## Your objective
Though the records contain pictures, copy none of them; repeat exactly the lines from the one with "You are a computer-use" to the end.

** Given records follows **

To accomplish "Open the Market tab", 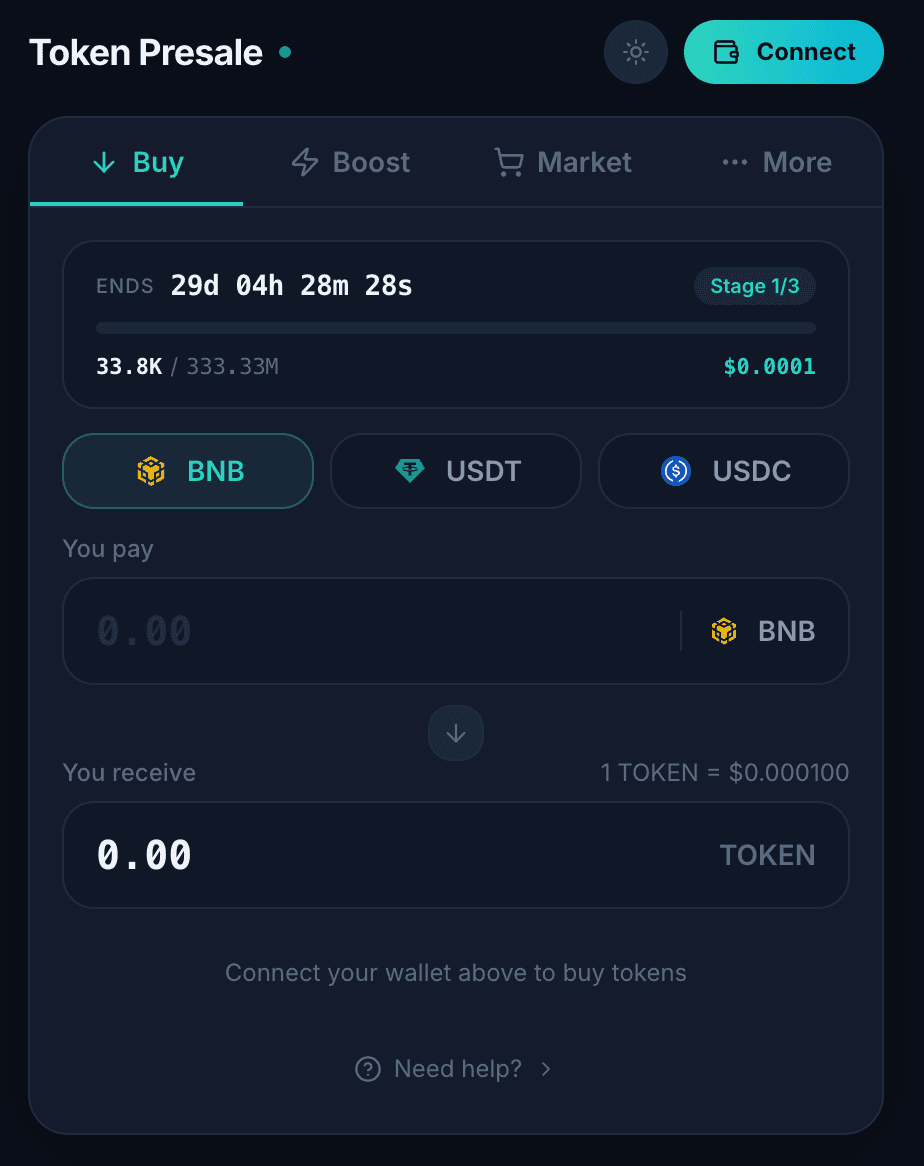I will pos(563,162).
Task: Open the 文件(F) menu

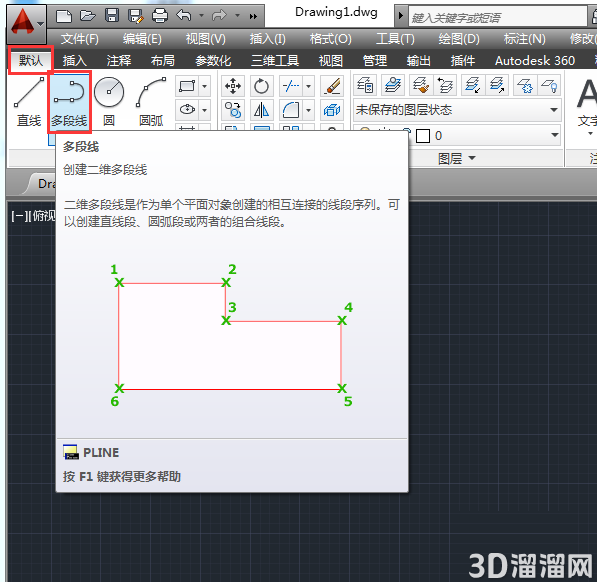Action: click(x=80, y=39)
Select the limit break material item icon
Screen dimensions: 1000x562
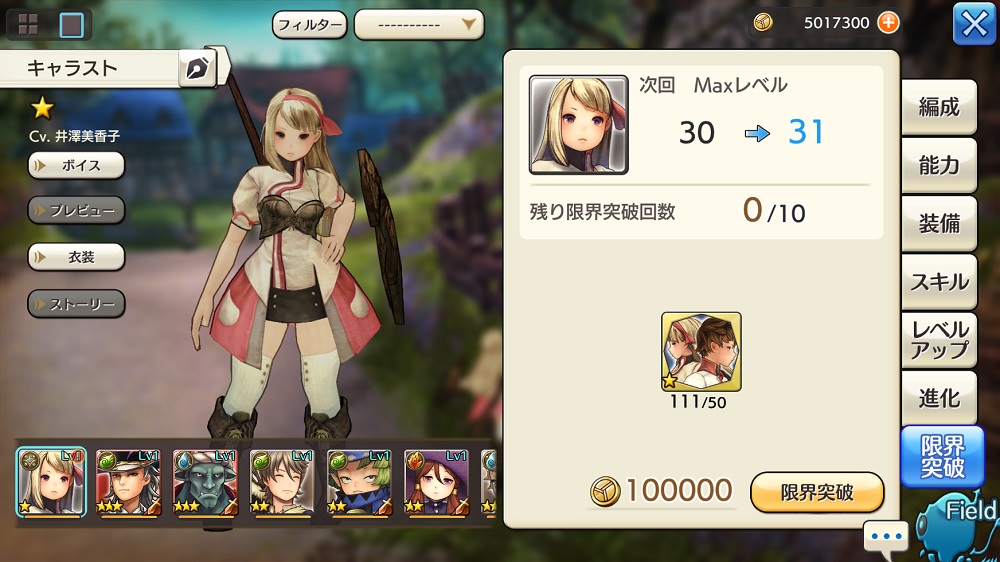click(x=701, y=351)
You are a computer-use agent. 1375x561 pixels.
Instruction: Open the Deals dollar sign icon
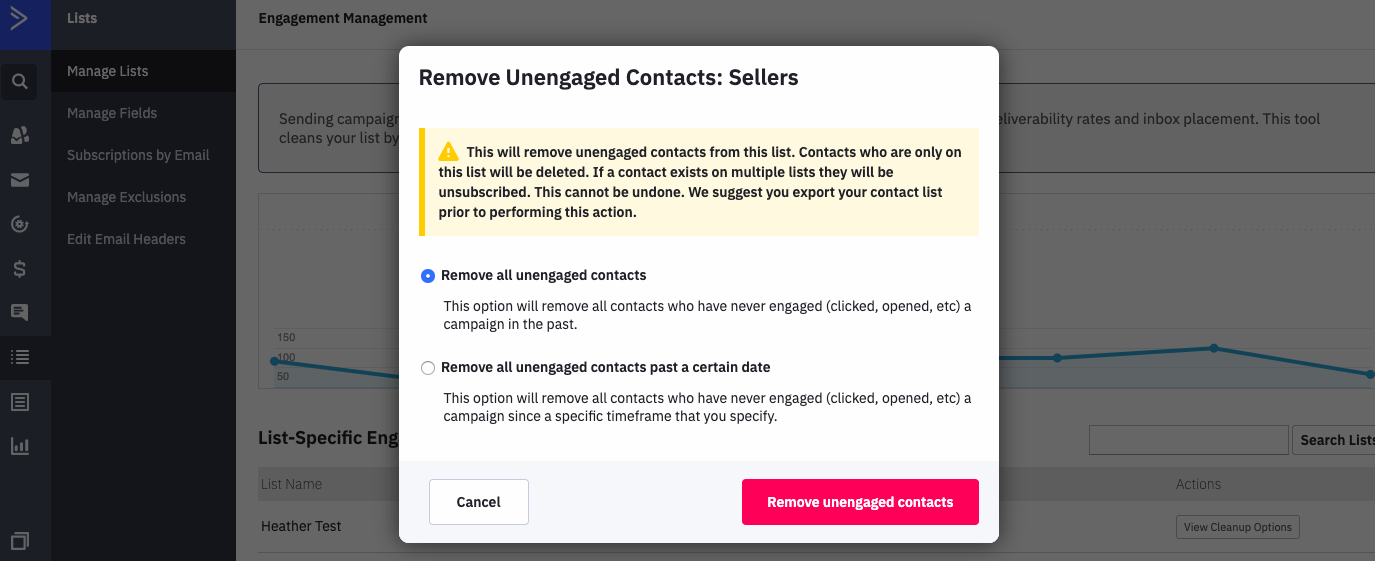tap(19, 268)
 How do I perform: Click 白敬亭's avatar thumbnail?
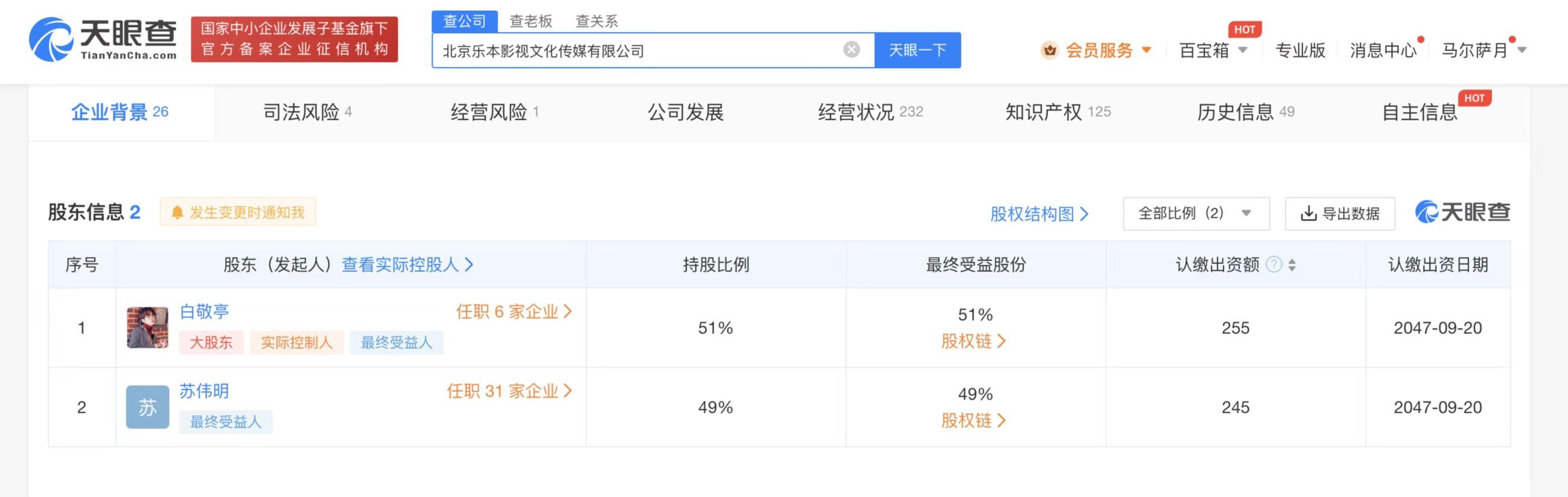(x=147, y=327)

** End of Given records **

## Task result
You are a computer-use agent. 1375x561 pixels.
Instruction: Open the Deals dollar sign icon
tap(19, 268)
 How do I perform: Click 白敬亭's avatar thumbnail?
(x=147, y=327)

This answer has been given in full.